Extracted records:

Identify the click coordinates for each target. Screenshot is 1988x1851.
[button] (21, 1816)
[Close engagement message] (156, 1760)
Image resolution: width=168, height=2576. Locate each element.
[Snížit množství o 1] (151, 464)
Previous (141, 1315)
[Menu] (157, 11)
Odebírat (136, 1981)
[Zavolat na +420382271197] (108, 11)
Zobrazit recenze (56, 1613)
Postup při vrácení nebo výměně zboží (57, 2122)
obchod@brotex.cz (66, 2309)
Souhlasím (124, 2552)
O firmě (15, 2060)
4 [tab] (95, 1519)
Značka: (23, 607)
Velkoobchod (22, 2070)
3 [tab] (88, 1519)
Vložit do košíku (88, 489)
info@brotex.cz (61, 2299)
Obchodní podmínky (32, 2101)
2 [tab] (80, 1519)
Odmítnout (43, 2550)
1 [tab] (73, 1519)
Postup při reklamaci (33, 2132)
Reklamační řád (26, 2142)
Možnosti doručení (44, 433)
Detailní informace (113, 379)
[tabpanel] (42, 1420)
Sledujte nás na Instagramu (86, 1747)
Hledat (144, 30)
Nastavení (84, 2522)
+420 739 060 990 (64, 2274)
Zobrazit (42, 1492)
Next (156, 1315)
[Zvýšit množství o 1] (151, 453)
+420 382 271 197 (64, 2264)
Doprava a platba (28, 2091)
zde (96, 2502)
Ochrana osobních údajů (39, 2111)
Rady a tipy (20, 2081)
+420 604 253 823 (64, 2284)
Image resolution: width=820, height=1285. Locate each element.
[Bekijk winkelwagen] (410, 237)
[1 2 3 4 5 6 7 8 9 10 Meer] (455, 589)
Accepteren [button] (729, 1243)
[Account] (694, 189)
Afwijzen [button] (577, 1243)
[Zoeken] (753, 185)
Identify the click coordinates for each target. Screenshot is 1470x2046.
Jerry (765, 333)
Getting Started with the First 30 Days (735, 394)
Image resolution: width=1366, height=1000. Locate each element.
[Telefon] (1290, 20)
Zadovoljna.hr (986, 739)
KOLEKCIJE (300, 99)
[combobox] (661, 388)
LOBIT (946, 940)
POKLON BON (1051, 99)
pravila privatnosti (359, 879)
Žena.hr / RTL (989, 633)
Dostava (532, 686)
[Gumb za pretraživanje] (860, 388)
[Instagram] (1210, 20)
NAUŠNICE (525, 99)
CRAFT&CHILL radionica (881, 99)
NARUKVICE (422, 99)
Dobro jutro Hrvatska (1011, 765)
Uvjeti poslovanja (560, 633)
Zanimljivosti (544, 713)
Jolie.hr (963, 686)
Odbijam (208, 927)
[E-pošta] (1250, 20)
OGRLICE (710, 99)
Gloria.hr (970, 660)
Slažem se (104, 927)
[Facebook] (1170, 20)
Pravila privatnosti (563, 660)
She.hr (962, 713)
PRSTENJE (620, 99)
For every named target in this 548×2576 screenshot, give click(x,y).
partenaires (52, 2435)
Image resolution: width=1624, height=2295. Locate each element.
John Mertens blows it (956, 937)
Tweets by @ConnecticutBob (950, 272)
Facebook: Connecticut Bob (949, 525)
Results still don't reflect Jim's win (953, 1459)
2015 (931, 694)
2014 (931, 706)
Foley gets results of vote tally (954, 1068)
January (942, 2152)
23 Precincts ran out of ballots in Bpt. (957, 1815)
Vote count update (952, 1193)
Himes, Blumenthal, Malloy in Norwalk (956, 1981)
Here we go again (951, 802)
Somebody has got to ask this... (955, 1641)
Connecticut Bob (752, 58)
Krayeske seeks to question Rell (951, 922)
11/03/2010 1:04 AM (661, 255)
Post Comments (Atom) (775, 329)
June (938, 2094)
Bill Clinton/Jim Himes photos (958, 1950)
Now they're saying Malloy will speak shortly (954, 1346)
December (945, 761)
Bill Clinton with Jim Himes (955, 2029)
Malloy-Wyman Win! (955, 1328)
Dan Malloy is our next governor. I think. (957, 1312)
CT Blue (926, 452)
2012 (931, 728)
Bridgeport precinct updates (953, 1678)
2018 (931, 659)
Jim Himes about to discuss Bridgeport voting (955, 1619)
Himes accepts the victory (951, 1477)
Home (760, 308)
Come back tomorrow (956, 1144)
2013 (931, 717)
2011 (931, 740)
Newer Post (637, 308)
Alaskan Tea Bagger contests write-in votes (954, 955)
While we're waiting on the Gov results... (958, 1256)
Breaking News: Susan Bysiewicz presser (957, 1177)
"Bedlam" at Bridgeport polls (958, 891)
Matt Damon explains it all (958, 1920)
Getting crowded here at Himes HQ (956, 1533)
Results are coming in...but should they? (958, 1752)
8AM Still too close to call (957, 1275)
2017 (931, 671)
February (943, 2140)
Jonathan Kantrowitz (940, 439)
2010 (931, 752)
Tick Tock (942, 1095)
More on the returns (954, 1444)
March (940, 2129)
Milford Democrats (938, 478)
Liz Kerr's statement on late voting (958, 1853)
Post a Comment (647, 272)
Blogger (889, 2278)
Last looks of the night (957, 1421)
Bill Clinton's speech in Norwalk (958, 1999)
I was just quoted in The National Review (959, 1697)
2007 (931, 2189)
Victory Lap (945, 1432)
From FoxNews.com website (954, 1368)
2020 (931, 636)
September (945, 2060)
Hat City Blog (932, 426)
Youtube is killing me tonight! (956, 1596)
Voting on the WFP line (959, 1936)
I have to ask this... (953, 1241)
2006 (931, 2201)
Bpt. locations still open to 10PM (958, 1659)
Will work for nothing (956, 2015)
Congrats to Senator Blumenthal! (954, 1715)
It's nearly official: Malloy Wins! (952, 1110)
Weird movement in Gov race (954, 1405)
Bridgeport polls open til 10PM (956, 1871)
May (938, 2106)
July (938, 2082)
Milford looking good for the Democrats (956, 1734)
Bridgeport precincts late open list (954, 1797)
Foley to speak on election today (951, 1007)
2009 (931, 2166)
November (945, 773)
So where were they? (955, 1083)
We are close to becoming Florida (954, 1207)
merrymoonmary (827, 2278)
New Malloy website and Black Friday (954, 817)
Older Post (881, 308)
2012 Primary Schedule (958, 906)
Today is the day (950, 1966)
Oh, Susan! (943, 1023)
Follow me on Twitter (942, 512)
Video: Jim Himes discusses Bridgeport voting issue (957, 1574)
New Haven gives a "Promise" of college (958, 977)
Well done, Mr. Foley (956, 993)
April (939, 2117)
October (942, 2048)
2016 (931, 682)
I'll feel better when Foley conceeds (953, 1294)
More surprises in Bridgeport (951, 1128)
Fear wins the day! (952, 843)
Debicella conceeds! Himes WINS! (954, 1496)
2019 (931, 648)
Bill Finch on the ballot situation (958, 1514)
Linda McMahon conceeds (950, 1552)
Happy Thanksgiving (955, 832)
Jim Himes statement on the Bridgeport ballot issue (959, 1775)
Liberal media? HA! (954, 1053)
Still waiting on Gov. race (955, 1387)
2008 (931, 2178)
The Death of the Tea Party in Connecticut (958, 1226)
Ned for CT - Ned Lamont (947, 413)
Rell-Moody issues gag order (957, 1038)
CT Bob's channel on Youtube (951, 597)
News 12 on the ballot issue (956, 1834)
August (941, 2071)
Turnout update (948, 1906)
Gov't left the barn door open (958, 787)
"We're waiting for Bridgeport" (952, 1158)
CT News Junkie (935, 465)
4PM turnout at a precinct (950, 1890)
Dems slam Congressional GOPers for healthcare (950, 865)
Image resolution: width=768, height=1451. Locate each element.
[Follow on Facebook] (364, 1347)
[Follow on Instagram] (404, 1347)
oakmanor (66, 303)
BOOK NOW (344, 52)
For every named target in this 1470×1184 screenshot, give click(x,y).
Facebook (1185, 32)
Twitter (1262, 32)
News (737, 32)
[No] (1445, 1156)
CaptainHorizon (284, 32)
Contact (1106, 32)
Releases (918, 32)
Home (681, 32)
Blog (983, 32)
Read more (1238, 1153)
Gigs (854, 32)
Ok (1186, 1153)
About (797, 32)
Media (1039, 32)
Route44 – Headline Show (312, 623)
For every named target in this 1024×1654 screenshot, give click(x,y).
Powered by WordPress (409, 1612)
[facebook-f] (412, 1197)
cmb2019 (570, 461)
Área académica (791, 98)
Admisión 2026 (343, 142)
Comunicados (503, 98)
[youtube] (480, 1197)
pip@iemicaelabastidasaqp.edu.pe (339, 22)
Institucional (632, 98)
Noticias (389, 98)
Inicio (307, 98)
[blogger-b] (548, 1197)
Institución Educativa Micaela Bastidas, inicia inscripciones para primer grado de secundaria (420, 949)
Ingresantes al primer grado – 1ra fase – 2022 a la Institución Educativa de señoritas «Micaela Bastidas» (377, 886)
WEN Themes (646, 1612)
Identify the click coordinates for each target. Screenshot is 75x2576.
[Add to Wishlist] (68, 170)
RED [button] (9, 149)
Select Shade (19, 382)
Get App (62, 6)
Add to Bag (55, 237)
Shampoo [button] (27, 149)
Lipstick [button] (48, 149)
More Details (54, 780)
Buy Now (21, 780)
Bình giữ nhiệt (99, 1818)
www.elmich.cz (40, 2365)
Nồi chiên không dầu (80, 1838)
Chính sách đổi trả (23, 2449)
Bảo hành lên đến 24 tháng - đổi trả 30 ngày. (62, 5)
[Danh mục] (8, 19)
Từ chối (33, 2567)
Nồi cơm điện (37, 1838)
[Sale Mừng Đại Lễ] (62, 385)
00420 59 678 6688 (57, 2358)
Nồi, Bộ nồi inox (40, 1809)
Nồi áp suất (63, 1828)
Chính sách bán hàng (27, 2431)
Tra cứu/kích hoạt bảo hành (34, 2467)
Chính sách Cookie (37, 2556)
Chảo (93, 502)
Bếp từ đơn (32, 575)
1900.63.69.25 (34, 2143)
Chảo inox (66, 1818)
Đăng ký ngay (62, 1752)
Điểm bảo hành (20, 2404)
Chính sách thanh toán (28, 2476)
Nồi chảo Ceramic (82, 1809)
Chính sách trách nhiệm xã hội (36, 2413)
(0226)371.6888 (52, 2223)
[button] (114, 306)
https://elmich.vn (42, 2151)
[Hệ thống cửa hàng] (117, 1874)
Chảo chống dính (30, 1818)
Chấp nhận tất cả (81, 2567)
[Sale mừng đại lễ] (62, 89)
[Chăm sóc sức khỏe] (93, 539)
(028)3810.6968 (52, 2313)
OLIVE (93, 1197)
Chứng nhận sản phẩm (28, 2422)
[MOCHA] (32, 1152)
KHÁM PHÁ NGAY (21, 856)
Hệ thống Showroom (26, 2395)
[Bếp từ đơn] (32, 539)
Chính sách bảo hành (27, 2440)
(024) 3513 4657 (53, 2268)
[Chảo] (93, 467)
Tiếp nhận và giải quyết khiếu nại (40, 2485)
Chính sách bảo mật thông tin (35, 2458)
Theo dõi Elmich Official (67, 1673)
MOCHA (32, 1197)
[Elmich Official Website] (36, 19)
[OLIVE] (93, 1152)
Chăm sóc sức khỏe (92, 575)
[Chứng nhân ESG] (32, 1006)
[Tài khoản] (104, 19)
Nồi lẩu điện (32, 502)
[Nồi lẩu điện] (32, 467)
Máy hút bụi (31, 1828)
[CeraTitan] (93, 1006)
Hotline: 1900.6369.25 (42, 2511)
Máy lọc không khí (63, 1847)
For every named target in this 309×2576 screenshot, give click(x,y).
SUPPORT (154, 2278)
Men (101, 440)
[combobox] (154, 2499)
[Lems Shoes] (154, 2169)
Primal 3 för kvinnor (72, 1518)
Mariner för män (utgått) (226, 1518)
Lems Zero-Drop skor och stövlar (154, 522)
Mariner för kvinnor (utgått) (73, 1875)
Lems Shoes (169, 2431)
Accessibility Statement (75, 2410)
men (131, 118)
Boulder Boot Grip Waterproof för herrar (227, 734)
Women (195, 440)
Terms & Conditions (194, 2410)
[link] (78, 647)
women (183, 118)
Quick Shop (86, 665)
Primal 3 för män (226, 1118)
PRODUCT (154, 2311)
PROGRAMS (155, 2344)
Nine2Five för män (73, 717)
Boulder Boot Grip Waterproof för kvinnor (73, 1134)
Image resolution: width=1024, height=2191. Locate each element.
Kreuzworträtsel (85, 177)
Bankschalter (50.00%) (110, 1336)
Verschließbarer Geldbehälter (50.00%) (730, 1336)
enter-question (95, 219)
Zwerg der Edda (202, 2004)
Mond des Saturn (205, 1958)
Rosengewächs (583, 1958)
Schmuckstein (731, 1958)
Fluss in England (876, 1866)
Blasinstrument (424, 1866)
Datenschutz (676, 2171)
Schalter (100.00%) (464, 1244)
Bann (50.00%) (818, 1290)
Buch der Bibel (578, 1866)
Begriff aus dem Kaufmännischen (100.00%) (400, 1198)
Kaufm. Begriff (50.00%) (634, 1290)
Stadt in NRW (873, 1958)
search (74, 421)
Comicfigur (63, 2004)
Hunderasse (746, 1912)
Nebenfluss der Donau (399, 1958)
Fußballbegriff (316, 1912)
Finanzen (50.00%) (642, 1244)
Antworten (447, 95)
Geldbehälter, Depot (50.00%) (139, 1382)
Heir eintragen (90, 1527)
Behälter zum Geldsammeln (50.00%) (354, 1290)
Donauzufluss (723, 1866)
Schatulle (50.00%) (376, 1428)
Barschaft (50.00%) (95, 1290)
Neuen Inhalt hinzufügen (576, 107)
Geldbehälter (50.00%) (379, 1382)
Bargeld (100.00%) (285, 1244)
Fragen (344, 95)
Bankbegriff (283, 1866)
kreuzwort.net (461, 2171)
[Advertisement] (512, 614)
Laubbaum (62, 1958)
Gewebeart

Activity. State how many lines in the records above contain the word "Lems". Write the number alone.

Your solution. 3